The current rally has seen a mini recovery for what had become virtual pariah stocks, you guessed it, the financials. The gains were led by NMB which, despite its suspension “pending the issue of a cautionary statement which provides information required in compliance with its listing requirements”, subsequently lifted following a meeting between the ZSE and NMB management which “clarified the position to the satisfaction of the ZSE”, as at Wednesday had put on 400% to $115 year todate.

With the exception of Barbican which is down 16% for the year, the other eight financials have put on between 358% (ABC) and 81% (First Bank).

Even that sleeping giant of the exchange, Barclays, has arisen, jumping from $26 at the beginning of the month to a high of $41 before eventually closing Wednesday at $40, as investors decided it too was “due a move”, though it still lags by some margin the performance of most of its peers and the index in terms of share price appreciation.

This underperformance probably reflects the bank’s more conservative operating approach that has seen its earnings growth falling short of the at times fantastic numbers that have been produced by the “newer” and more aggressive financial institutions.

Turning to financial results, David Whitehead recently published its interim performance for the six months to March 31 2003.

Turnover for the group was up just 149% to $4,1 billion, as output was hampered by the 40% reduction in activity at the spinning division due to shortages of lint caused by the countrywide fall in cotton production during the 2001/2 season.

The Fabric division also saw decreased activity as a result of the cotton shortage, while the intermittent availability of coal, electricity and forex also hampered operations.

While the growth in sales was disappointing, operating profit was up 447% to $246 million as margins doubled to 6%, courtesy of inflationary pricing backed up by the now ubiquitous stock holding strategy.
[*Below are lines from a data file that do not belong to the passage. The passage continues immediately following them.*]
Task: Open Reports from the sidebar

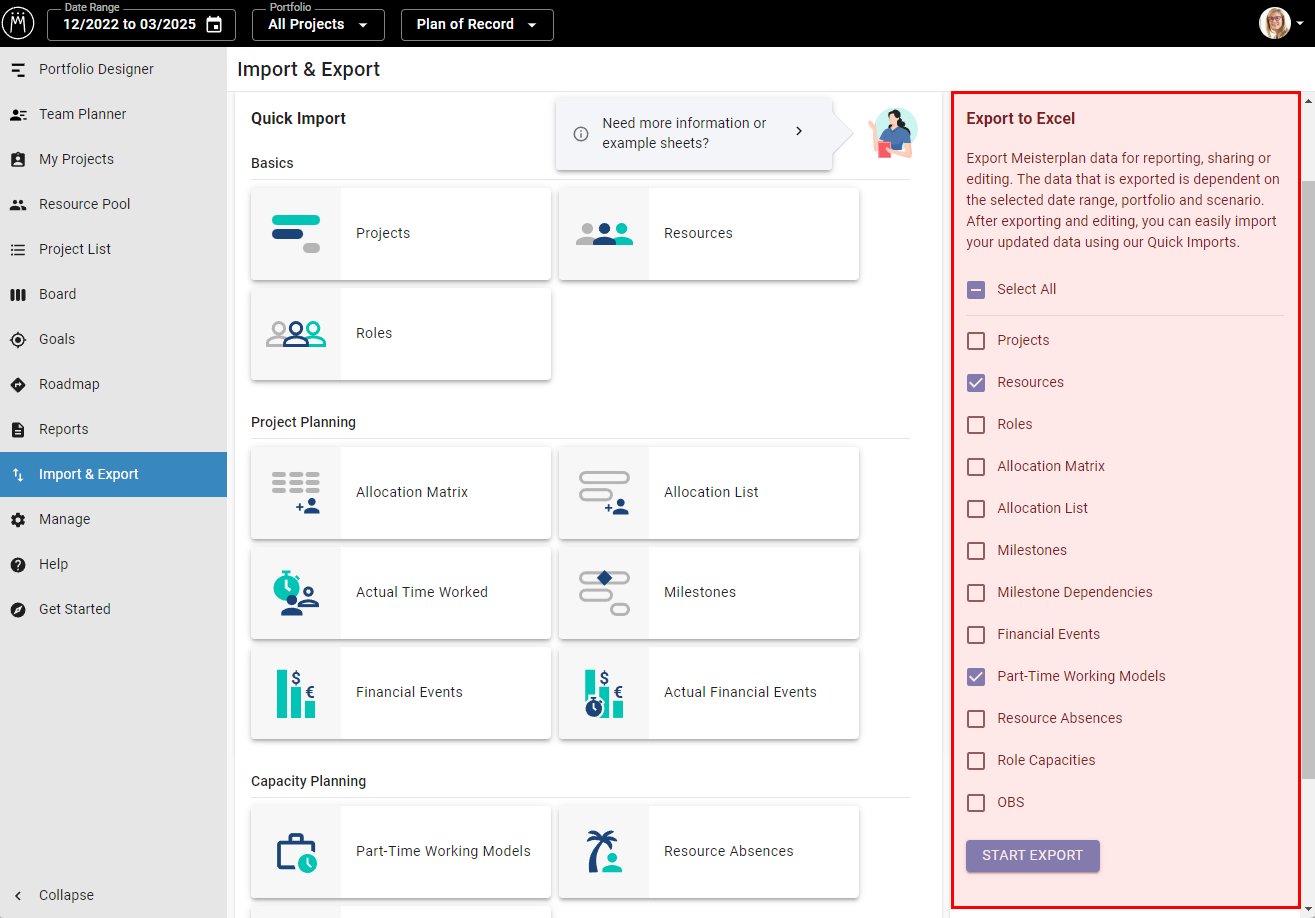Action: pyautogui.click(x=64, y=429)
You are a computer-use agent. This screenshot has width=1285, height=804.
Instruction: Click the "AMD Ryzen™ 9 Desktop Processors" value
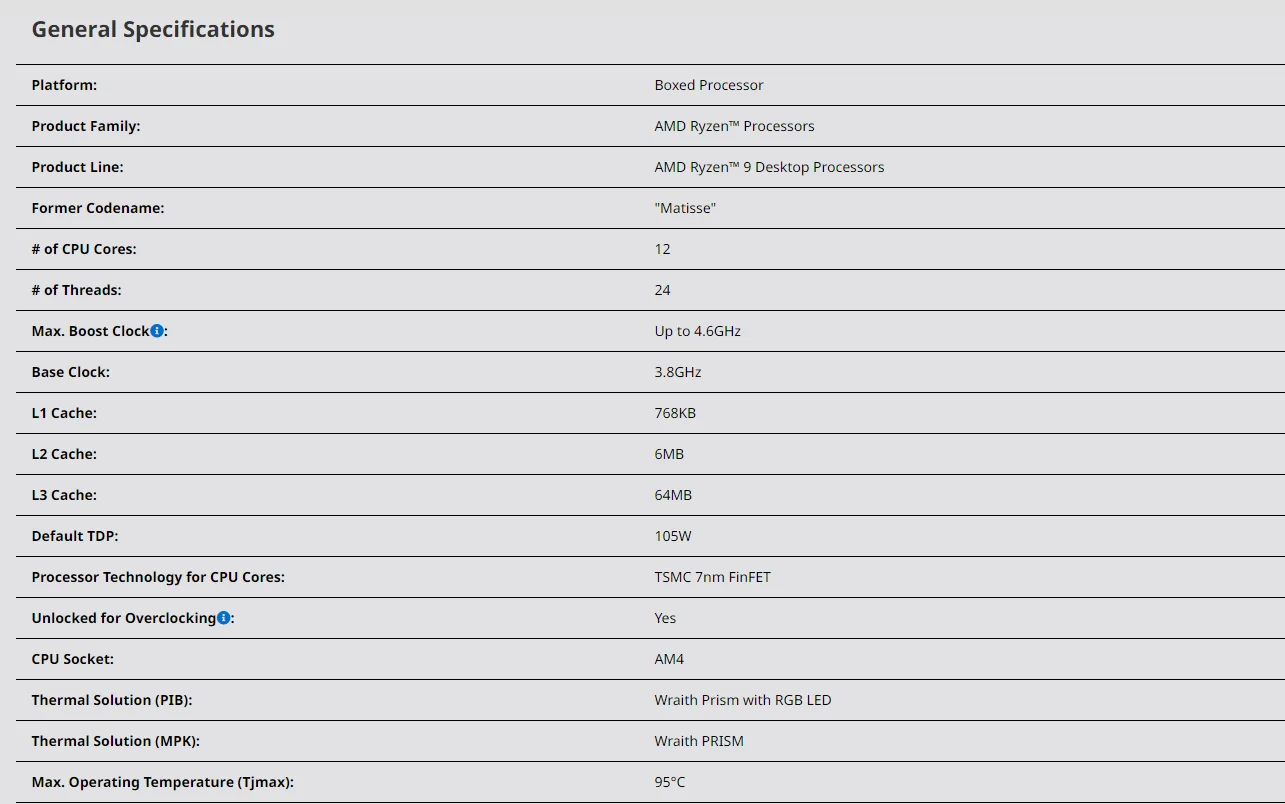coord(769,167)
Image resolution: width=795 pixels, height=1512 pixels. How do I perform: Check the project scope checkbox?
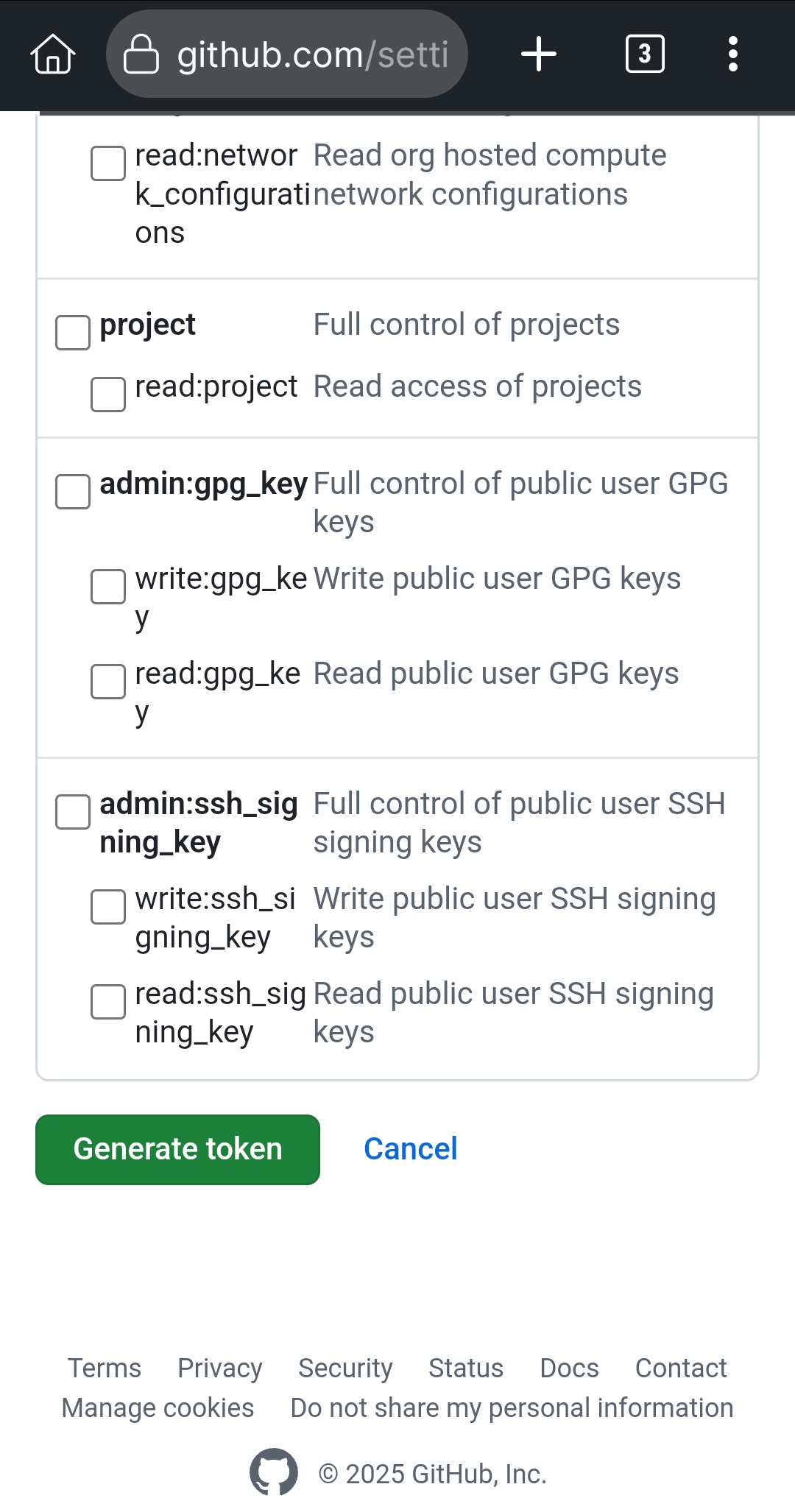[73, 333]
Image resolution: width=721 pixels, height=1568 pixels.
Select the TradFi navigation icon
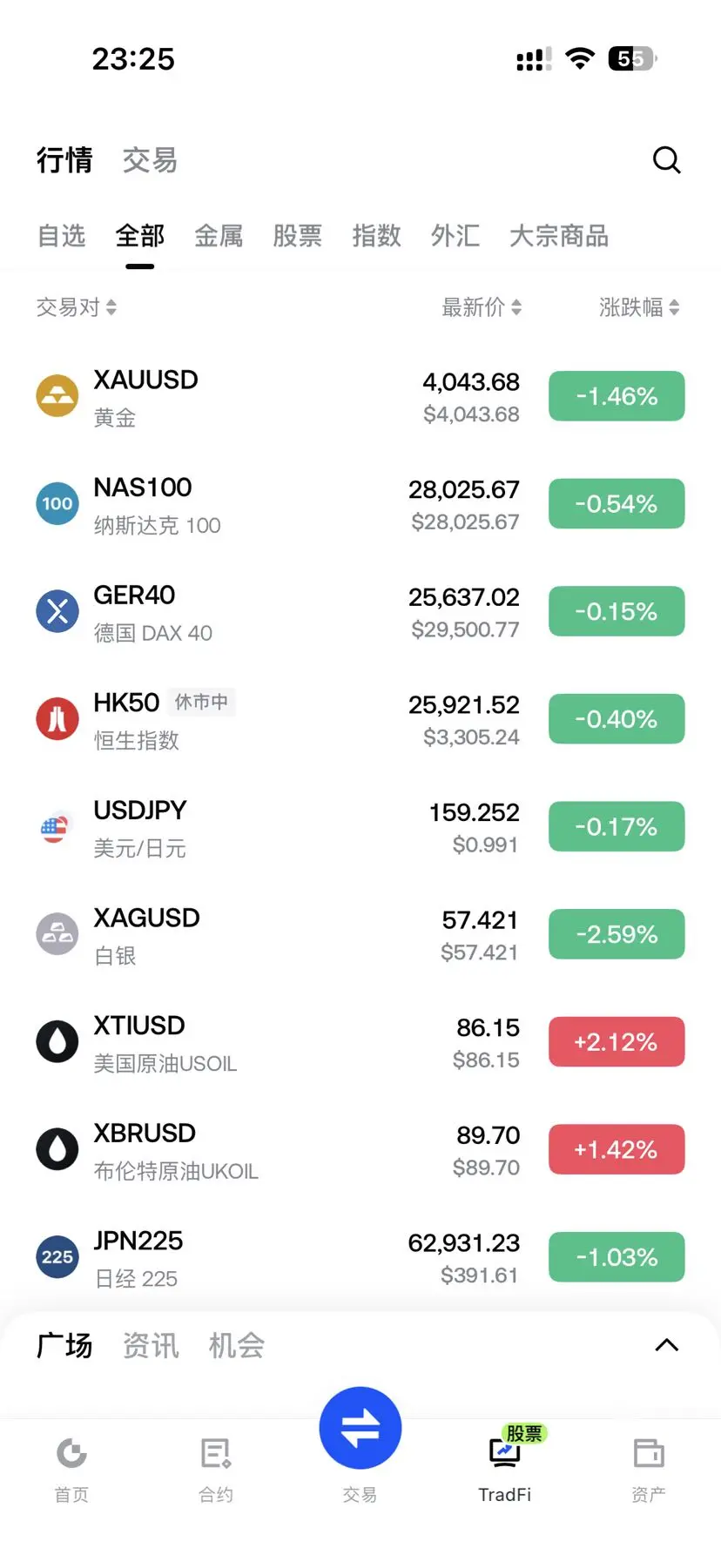[505, 1451]
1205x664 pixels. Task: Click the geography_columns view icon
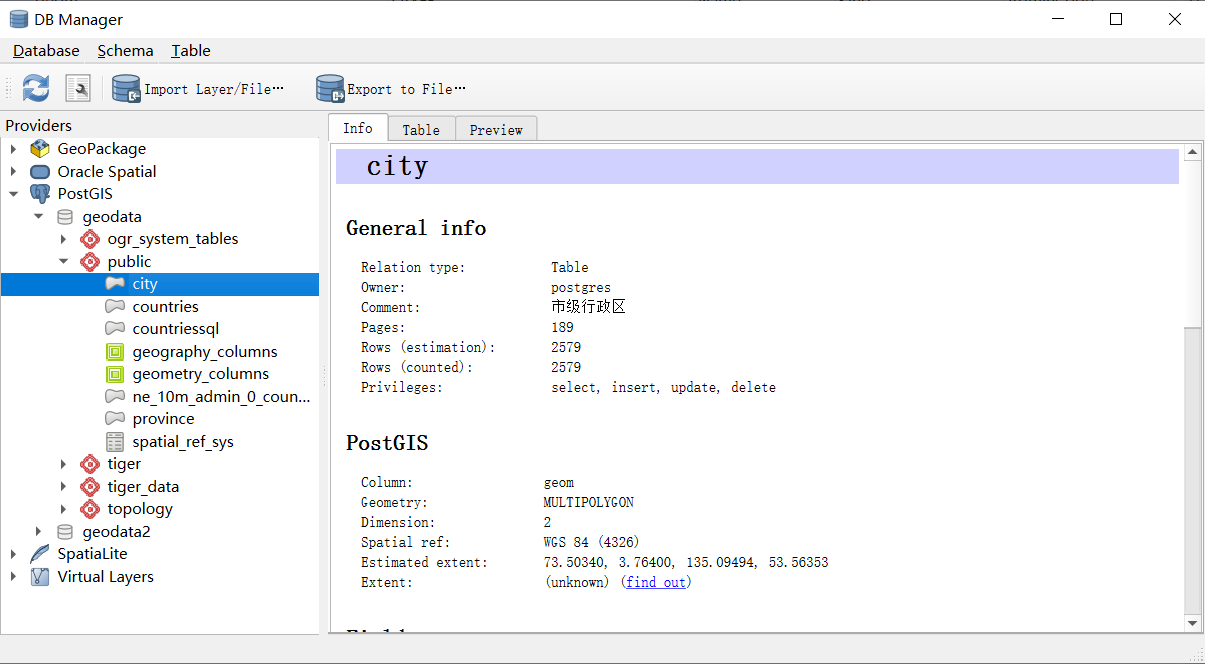pyautogui.click(x=114, y=351)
Continued investment in capex, with a new fabric printing machine having been commissioned during the period, is likely to have also contributed to increased efficiencies, though offset to some degree by the increased downtime due to the declining throughput.

Despite the operational cashflows being negative for the period, a clean balance sheet with no interest bearing borrowings meant that the company was in a net interest receivable position, with $12,7 million being earned.

Attributable earnings for the half year came out at $181 million, a 302% increase on the same period in 2002.

Refurbishment and replacement of essential equipment will continue in the second half of the year which should see continued efficiency gains being made. The higher inflows of cotton that have already been observed by the company, the desire to push exports and new marketing methods and strategies, such as expanding the company’s participation in the retailing of its end products in line with the changing business environment, should see a better performance in the second six months of its financial year.

To close off this week, we take a look at corporate news emanating from various cautionaries published in the press. Clan and Zimsun issued further cautionaries to those announced previously, both stating that requisite applications for their individual undertakings to the relevant regulatory authorities were still pending and shareholders were thus advised to continue exercising caution when dealing with their shares.

Art advised its shareholders that it had entered into negotiations the conclusion of which may have an impact on its share price.

While the nature of Art’s negotiations was not disclosed, PGI in its cautionary advised that “negotiations for the acquisition of a strategic business had reached an advanced stage”, details of which would be relayed to shareholders in due course. Again, shareholders of both companies were advised to continue exercising caution when dealing with their shares.